* _Record extracts_:
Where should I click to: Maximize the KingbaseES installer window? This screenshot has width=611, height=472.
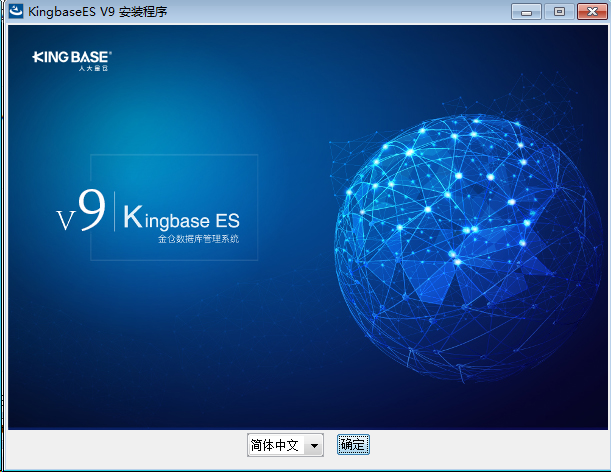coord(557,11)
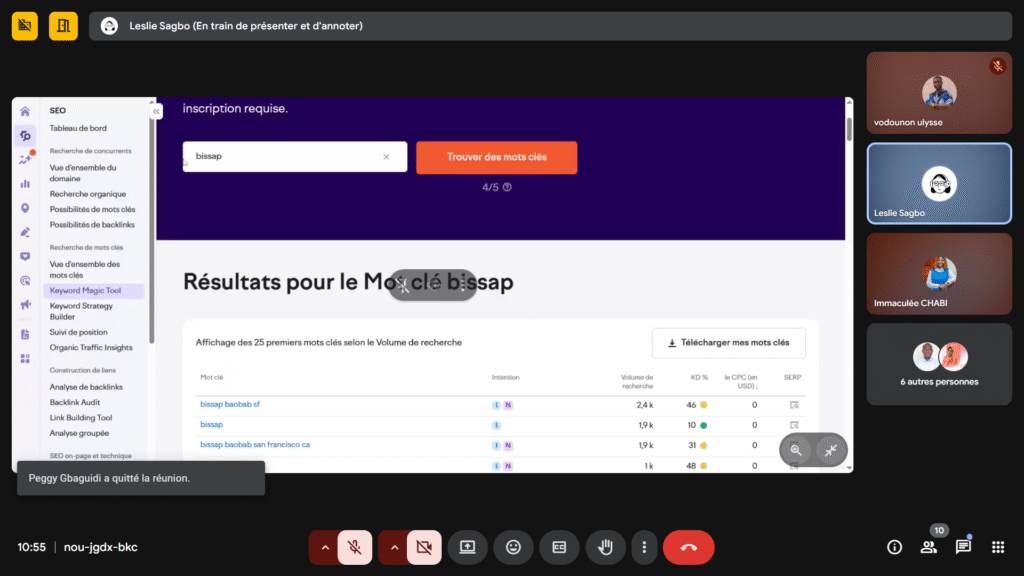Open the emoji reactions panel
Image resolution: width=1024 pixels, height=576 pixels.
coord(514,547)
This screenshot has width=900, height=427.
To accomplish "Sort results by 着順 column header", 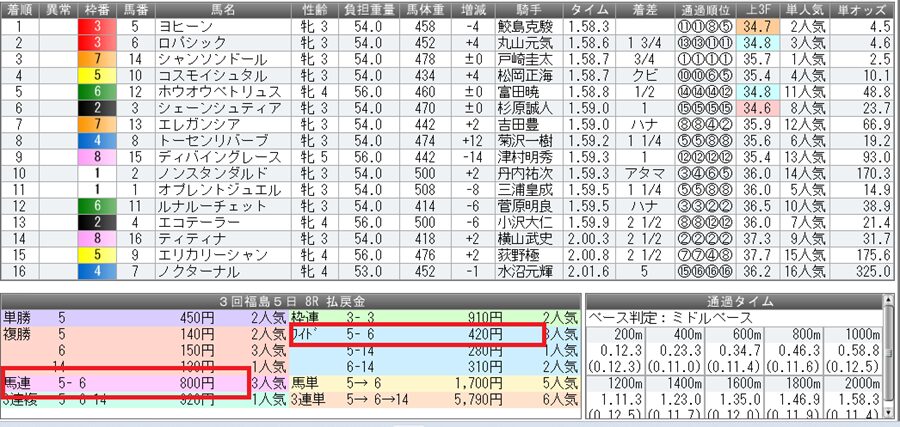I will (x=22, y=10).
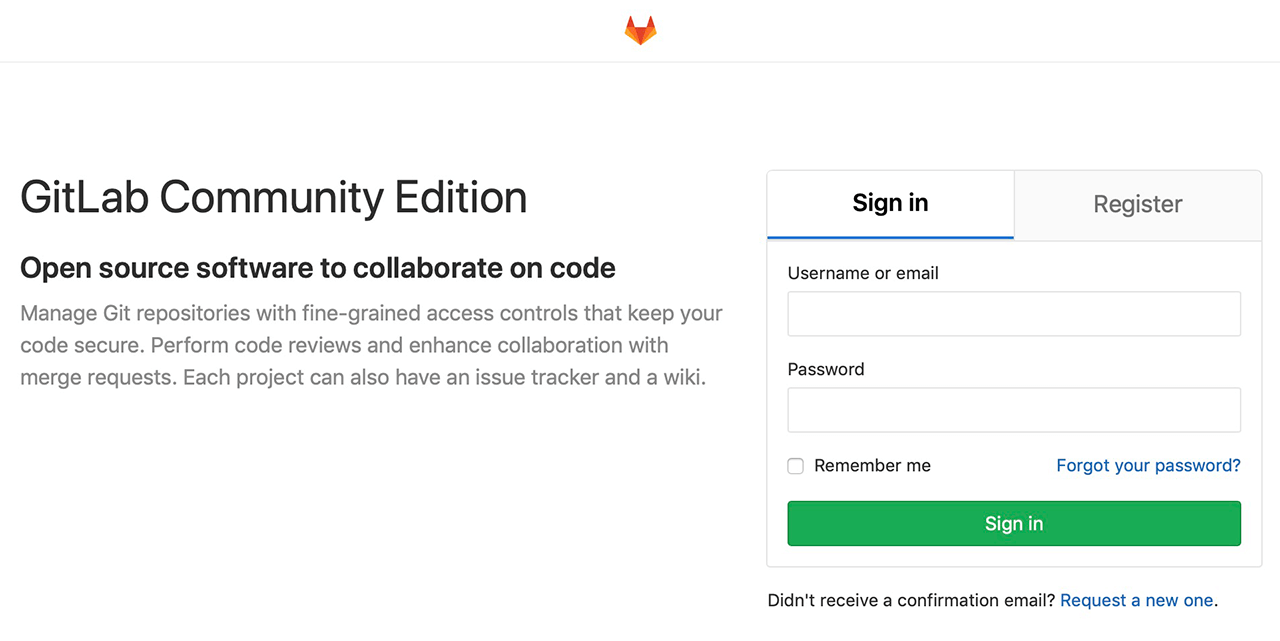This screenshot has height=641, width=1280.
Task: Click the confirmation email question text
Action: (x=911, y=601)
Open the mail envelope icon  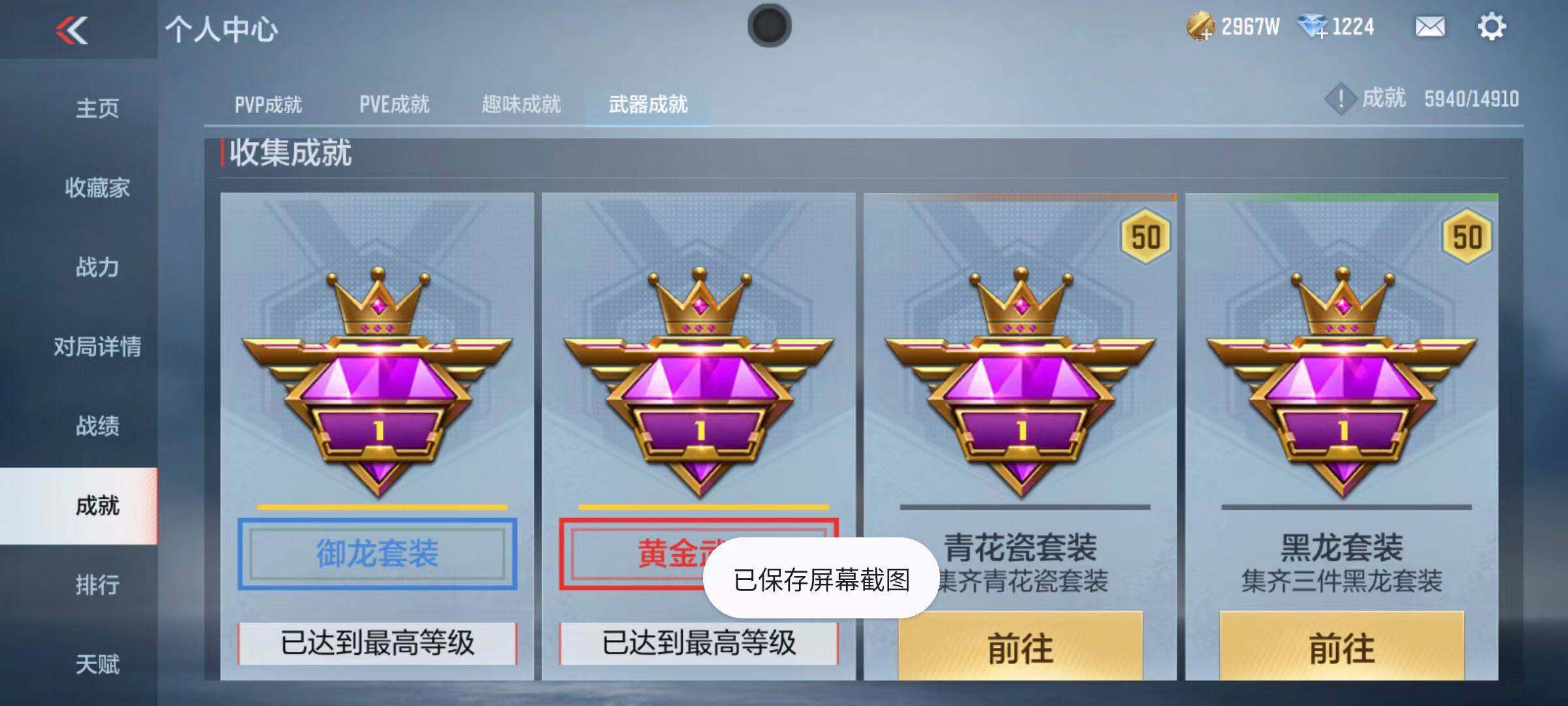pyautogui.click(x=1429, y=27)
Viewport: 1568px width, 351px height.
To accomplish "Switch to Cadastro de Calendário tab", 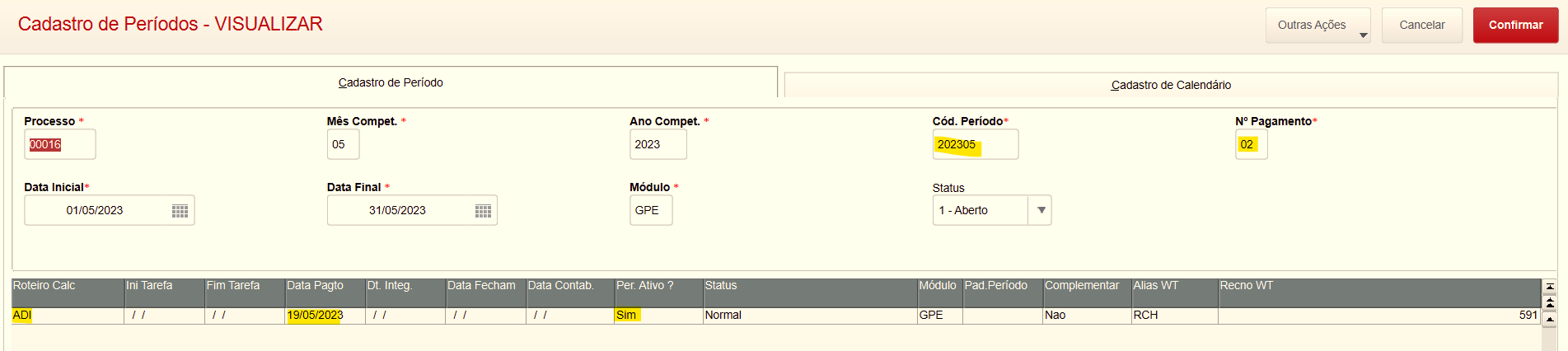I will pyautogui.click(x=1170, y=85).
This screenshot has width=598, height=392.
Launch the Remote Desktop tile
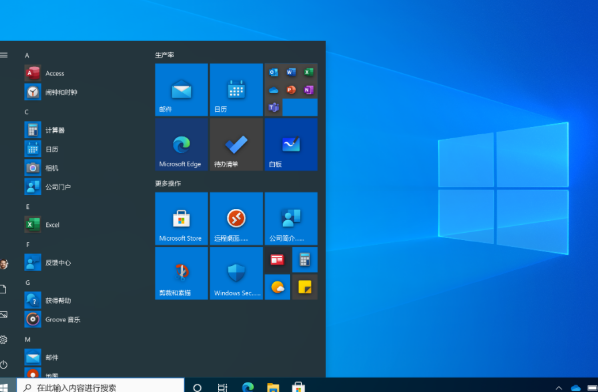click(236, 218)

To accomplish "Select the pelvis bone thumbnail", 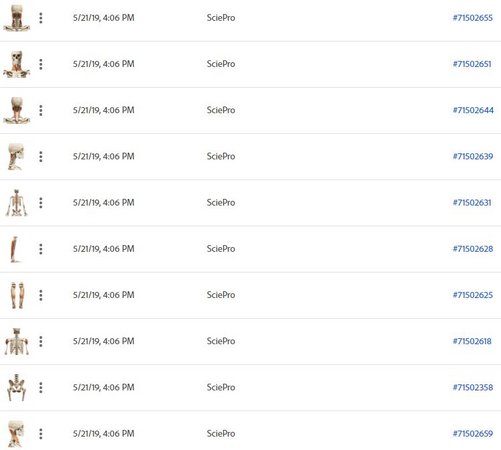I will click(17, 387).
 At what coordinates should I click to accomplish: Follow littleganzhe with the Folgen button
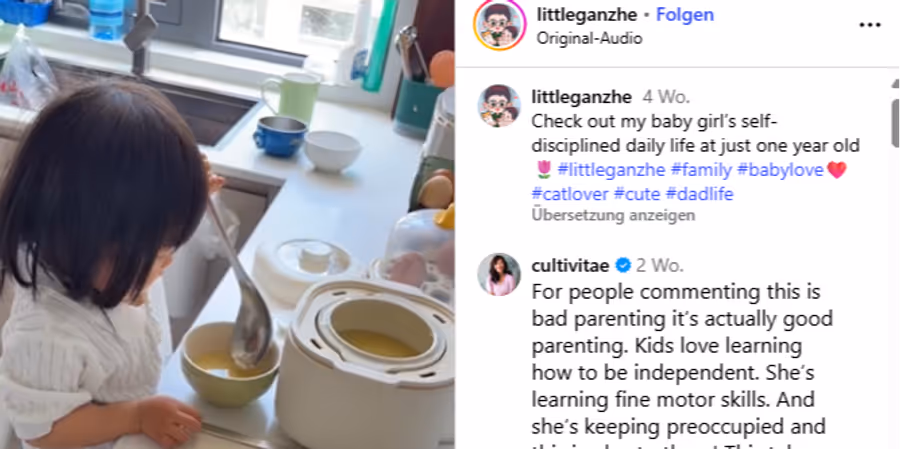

* _Problem requirements_: In the records above, take every line from the opening one through the line with "This screenshot has width=900, height=427." and repeat it exactly; pictures are not part of the copy.

* _Completed task_:
Where should I click to: Maximize the KingbaseES installer window? This screenshot has width=611, height=472.
coord(557,11)
Open the emoji reactions panel
Image resolution: width=1024 pixels, height=576 pixels.
coord(514,547)
This screenshot has width=900, height=427.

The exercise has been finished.